**Document excerpt**
★ ★ ★ ★
Trixie Mattel
Photo: Jon Sams / Courtesy of Shore Fire Media

Pink Turns to Blonde: Trixie Mattel on the Dual Nature of Her New Records

Trixie Mattel discusses her new double album, the drive to stay authentic in drag, and the ways her superstar persona affects her real life.

The Blonde & Pink Albums
Trixie Mattel
Producer Entertainment Group
24 June 2022

Who is Trixie Mattel? According to her and her vast legion of fans, she’s a legend and an icon. Drag’s meteoric rise in popularity over the last decade has launched the careers of a handful of fortunate individuals, and Trixie is one of these people. As a disciple of RuPaul’s relentless entrepreneurship, she’s leveraged a persona equal parts Evian water and battery acid into a bonafide money-printing machine.

Almost everything she’s invested in as a creative endeavor – web series, TV shows, podcasts, books, cosmetics, any merchandise – has proven successful. Her signature beat, honed over years of practice, has inspired everything from Halloween costumes to genuine trends in beauty. She’s a true bearer of the Midas touch whose petite hands are covered in matching foundation.

In reality, she’s the creation of Brian Firkus, a gay man from a small town in Wisconsin whose natural charisma and drive refused to keep him confined to his origins. A youth spent practicing makeup at chain beauty counters and running drag shows at LaCage in Milwaukee led him to a game-changing appearance on RuPaul’s Drag Race, an opportunity that allowed his alter ego to flourish in the national spotlight.
★ ★ ★ ★
**What you are asked to do**
In the article on Trixie Mattel, at which venue did Brian Firkus run drag shows in his youth?

**The data**
★ ★ ★ ★
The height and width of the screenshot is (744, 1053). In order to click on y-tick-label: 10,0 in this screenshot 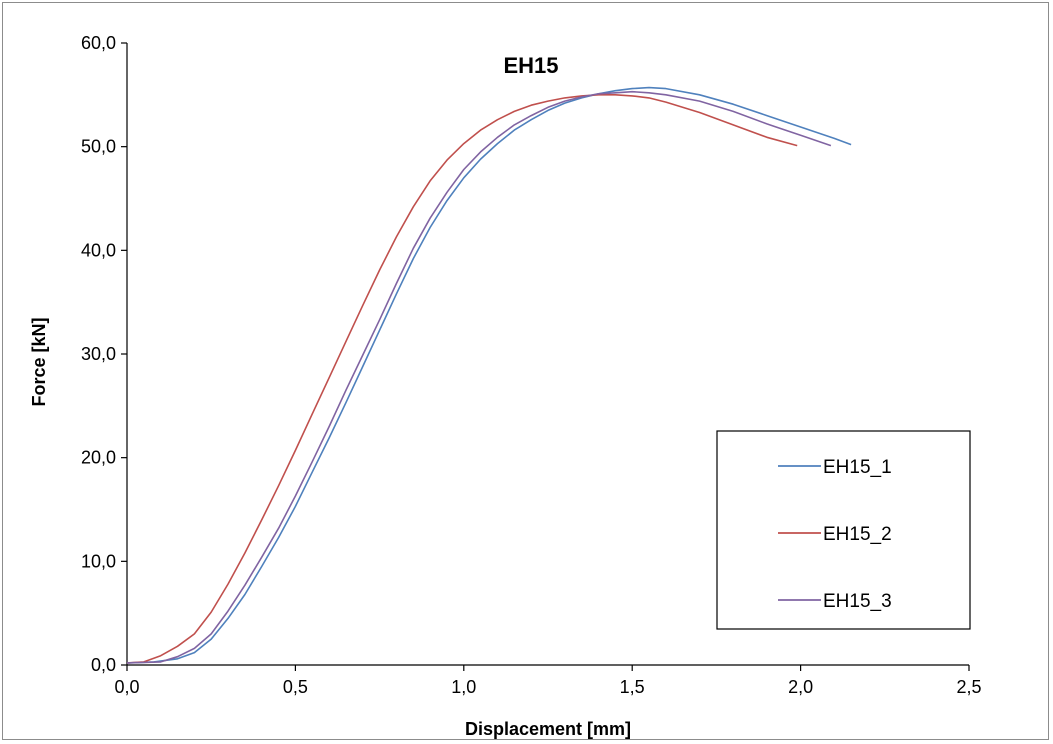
★ ★ ★ ★
**Result below**
LaCage in Milwaukee.